Spring 2003 Database Qualifier Exam

Answer any 7 questions. If you have to make any assumptions, state them clearly and proceed.

Question 1 - (Data Models, Mapping)

You are given a relational DBMS like Oracle or DB2. You have been asked to design an interface/mapping tool that allows users to view the data as ER and EER diagrams on top of this RDBMS. This tool will present the underlying data in the form of ER/EER schemas and will enable an ER model-based query language for specification of queries (could be like SQL or like QBE). Under this scenario, answer the following-

(a) Discuss what type of information you will need the dba/db designers to supply about the underlying tables so that they can be “reverse engineered’ into ER schemas. Give an example of a difficult reverse mapping situation and why it is difficult to “automatically” map it into ER without user intervention. Discuss what additional information you will need from humans to enable proper reverse engineering.
(b) Propose a design of a catalog that contains the relevant mapping details for the above reverse engineering.
(c) Show an example of an ER-schema-view-based query involving select/project/join and one that would require some form of aggregation and say narratively how it gets mapped onto the relational schema. (invent any notation for ER/EER-query specification that is similar to SQL or QBE on the fly! Do not worry about exact syntax).
 
Question 2 - (Relational Database Design)

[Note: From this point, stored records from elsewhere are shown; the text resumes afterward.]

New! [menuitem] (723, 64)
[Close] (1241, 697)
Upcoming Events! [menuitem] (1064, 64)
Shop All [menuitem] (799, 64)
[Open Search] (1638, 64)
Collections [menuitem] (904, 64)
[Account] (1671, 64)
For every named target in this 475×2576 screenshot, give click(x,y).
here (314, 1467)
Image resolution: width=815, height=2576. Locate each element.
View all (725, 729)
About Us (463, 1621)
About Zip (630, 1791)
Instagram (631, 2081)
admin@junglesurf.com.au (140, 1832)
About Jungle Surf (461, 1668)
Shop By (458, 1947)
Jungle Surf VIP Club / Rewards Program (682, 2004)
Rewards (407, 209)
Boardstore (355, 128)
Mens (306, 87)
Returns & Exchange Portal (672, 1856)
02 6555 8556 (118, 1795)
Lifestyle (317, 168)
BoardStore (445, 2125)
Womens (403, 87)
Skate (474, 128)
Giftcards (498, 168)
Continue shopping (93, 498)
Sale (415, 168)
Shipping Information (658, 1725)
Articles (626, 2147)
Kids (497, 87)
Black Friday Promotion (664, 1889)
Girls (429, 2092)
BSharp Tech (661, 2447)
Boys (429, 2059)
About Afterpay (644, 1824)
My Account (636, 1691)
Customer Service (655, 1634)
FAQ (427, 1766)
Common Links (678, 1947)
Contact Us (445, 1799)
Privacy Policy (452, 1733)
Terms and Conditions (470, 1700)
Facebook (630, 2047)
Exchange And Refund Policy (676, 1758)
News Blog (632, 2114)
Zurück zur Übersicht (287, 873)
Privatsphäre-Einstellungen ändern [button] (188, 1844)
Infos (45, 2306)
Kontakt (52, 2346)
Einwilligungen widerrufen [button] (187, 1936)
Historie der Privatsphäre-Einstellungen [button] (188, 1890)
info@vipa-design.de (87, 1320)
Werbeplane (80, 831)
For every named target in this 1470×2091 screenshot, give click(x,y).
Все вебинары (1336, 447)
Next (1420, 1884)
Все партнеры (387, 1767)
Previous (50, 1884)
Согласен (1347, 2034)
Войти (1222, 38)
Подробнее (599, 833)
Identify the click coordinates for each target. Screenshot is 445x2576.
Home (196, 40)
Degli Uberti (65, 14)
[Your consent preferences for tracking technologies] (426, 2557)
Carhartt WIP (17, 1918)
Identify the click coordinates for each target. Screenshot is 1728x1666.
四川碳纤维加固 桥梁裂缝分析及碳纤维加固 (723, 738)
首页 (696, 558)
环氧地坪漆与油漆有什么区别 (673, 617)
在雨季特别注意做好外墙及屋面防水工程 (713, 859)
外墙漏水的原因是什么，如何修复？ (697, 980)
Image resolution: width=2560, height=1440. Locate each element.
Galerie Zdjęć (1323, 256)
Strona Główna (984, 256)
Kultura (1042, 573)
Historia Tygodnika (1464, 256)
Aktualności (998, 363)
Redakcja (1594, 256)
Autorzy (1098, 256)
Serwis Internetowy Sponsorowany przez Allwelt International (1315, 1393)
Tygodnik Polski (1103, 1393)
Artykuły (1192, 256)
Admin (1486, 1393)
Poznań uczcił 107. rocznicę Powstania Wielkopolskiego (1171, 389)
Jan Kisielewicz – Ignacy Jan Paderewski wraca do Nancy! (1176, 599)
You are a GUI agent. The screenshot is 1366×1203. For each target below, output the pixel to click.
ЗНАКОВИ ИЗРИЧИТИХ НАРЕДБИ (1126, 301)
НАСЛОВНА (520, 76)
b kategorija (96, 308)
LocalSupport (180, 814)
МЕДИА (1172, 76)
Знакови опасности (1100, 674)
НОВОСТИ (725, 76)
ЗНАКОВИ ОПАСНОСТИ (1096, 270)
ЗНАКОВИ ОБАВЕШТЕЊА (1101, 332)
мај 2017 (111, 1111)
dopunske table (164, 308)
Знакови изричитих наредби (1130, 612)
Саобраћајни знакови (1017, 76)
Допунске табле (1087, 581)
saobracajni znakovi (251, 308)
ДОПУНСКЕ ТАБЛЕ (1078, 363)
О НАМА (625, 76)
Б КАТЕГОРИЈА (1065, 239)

Given a relational database with relations, R1, R2, …, Rn, and an associated set of Functional Dependencies, F1, F2, …, Fn. All the relations are in Boyce-Codd Normal Form (BCNF).  Now, consider each of the following relational algebra operators in turn: projection, selection, Cartesian product, natural join, outer join, difference, intersection, union, and outer union.  For each operator, determine whether it is possible to create a query result, which is not in BCNF.  Justify your answers, i.e., if it is not possible, then explain why not, and if it is possible, then give an example showing that the result is not in BCNF.  (Caution: remember that being in a normal form is an intentional property, not an extentional one.)

Question 3 - (Query Processing and Optimization)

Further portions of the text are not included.